YOUR TASK:
Continue the biography of Romanian wrestler Kriszta Incze from the point where it stops.

READING PASSAGE:
********************

Kriszta Incze

Personal information
- Full name: Kriszta Tunde Incze
- Born: 15 May 1996 (age 30) Sfântu Gheorghe, Romania
- Height: 167 cm (5 ft 6 in)

Sport
- Country: Romania
- Sport: Amateur wrestling
- Weight class: 62 kg; 65 kg;
- Event: Freestyle

Medal record
Women's freestyle wrestling
Representing Romania
European Games
| Bronze medal – third place | 2019 Minsk | 62 kg |
European Championships
| Silver medal – second place | 2019 Bucharest | 65 kg |
| Bronze medal – third place | 2021 Warsaw | 65 kg |
| Bronze medal – third place | 2022 Budapest | 65 kg |
| Bronze medal – third place | 2023 Zagreb | 65 kg |
Jeux de la Francophonie
| Bronze medal – third place | 2017 Abidjan | 63 kg |
Grand Prix
| Silver medal – second place | 2026 Tirana | 65 kg |
| Bronze medal – third place | 2026 Zagreb | 65 kg |
European U23 Championship
| Bronze medal – third place | 2018 Istanbul | 62 kg |

= Kriszta Incze =

Romanian freestyle wrestler

Kriszta Tunde Incze (Incze Kriszta Tünde; born 15 May 1996) is a Romanian freestyle wrestler. She is a four-time medalist at the European Wrestling Championships. In 2019, she represented Romania at the European Games in Minsk, Belarus and won one of the bronze medals in the 62 kg event. Incze also represented Romania at the 2020 Summer Olympics in Tokyo, Japan and 2024 Summer Olympics in Paris, France.

********************

STORED DATA:
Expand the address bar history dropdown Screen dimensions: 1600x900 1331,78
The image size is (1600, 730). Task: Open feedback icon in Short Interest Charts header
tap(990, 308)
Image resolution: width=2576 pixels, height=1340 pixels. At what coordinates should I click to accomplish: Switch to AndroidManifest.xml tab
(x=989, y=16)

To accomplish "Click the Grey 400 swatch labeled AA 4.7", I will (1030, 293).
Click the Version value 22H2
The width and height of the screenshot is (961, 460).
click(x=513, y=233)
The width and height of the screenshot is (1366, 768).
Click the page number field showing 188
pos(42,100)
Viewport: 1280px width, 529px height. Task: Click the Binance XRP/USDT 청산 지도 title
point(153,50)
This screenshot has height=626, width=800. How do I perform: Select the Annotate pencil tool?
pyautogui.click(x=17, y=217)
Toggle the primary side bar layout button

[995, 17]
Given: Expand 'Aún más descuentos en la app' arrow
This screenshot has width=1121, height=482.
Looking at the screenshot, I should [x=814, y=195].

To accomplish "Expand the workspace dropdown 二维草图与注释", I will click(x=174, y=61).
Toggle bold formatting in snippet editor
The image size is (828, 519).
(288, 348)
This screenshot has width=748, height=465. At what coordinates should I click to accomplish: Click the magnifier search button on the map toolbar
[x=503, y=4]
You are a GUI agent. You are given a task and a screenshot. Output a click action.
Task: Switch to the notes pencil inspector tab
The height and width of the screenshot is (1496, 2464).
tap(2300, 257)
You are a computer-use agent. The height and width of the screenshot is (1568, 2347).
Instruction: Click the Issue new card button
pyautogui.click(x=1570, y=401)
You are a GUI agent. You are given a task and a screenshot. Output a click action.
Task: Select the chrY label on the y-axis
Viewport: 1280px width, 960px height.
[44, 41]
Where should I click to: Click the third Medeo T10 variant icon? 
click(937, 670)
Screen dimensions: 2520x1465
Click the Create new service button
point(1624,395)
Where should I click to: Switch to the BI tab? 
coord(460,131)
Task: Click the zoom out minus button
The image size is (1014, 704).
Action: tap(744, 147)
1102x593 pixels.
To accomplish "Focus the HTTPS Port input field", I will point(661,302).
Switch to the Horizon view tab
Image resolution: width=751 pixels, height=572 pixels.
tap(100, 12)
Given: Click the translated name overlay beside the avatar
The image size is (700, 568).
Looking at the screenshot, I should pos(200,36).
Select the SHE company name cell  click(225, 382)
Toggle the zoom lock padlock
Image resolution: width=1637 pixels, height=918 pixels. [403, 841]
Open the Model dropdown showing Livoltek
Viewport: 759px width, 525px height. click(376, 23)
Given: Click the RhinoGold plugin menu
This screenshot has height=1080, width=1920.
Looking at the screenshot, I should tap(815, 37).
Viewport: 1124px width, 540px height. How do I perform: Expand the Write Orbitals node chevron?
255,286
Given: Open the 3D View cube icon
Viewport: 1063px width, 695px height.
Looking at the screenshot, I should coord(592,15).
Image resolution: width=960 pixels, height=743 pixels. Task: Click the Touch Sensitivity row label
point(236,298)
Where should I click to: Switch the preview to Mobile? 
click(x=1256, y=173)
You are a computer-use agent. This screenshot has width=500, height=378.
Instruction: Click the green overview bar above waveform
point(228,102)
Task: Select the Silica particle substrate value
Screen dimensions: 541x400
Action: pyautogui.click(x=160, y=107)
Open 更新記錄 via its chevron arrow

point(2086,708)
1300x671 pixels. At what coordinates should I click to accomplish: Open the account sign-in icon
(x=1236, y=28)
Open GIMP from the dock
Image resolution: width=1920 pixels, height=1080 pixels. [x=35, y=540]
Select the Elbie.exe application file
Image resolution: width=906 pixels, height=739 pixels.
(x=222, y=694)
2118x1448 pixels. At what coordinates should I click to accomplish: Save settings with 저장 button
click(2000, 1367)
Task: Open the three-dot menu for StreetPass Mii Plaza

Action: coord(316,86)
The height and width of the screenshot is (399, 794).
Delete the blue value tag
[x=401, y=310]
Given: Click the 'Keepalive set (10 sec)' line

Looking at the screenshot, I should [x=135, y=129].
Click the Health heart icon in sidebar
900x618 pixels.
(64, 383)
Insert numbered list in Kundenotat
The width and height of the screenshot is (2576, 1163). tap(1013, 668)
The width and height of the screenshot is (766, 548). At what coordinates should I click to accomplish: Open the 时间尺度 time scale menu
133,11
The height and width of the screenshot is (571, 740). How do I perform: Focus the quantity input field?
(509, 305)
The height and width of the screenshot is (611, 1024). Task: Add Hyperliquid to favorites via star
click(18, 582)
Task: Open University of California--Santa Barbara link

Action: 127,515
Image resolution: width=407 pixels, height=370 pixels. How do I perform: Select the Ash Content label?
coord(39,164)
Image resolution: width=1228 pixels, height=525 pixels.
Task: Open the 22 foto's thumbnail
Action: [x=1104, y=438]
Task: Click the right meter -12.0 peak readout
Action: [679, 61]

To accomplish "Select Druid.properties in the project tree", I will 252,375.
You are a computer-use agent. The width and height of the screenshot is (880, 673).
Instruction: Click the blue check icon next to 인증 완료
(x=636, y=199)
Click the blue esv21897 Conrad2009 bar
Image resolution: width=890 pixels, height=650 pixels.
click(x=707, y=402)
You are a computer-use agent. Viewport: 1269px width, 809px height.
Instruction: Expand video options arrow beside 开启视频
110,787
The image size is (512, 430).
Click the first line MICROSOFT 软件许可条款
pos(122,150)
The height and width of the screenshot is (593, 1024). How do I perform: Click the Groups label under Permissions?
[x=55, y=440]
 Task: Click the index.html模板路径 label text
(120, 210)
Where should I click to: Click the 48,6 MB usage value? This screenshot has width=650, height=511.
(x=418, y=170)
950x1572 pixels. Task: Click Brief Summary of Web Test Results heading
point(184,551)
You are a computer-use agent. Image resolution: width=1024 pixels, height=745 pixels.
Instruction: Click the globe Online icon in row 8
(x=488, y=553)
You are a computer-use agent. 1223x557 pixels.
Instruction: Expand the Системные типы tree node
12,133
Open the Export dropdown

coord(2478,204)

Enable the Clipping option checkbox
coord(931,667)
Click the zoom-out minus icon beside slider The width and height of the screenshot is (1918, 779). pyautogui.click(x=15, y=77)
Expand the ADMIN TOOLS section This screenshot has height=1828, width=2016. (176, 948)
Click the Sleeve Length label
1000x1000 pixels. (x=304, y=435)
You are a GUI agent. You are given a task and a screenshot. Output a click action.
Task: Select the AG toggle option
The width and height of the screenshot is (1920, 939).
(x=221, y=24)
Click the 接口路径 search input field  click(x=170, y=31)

********************

SOLVED PROBLEM:
== Career ==

Incze competed in the women's freestyle 63 kg event at the 2015 World Wrestling Championships in Las Vegas, United States. In 2016, she competed at the World Olympic Qualification Tournament held in Istanbul, Turkey hoping to qualify for the 2016 Summer Olympics in Rio de Janeiro, Brazil. A few months later, Incze won the silver medal in the women's 63 kg event at the 2016 World University Wrestling Championships held in Çorum, Turkey. She lost her bronze medal match in the 60 kg event at the 2017 European Wrestling Championships held in Novi Sad, Serbia. In 2018, Incze won the bronze medal in the 62 kg event at the European U23 Wrestling Championship held in Istanbul, Turkey.

Incze won the silver medal in the 65 kg event at the 2019 European Wrestling Championships held in Bucharest, Romania. In the final, she lost against Elis Manolova of Azerbaijan. In 2020, Incze competed in the women's 62 kg event at the 2020 Individual Wrestling World Cup held in Belgrade, Serbia.

In March 2021, Incze competed at the European Qualification Tournament in Budapest, Hungary hoping to qualify for the 2020 Summer Olympics in Tokyo, Japan. She did not qualify as she was eliminated in her second match by Elif Jale Yeşilırmak of Turkey. A month later, she won one of the bronze medals in the 65 kg event at the 2021 European Wrestling Championships held in Warsaw, Poland. She also failed to qualify for the Olympics at the World Olympic Qualification Tournament held in Sofia, Bulgaria. However, as North Korea withdrew from the 2020 Summer Olympics, Incze received a place to compete in the women's 62 kg event as Rim Jong-sim of North Korea was no longer able to compete.

In August 2021, Incze competed in the women's 62 kg event at the 2020 Summer Olympics held in Tokyo, Japan. She won her first match against Marianna Sastin of Hungary and she then lost her next match against eventual silver medalist Aisuluu Tynybekova of Kyrgyzstan. In the repechage she was then eliminated by Anastasija Grigorjeva of Latvia. Two months after the Olympics, Incze competed in the women's 65 kg event at the 2021 World Wrestling Championships held in Oslo, Norway where she was eliminated in her first match by Aina Temirtassova of Kazakhstan.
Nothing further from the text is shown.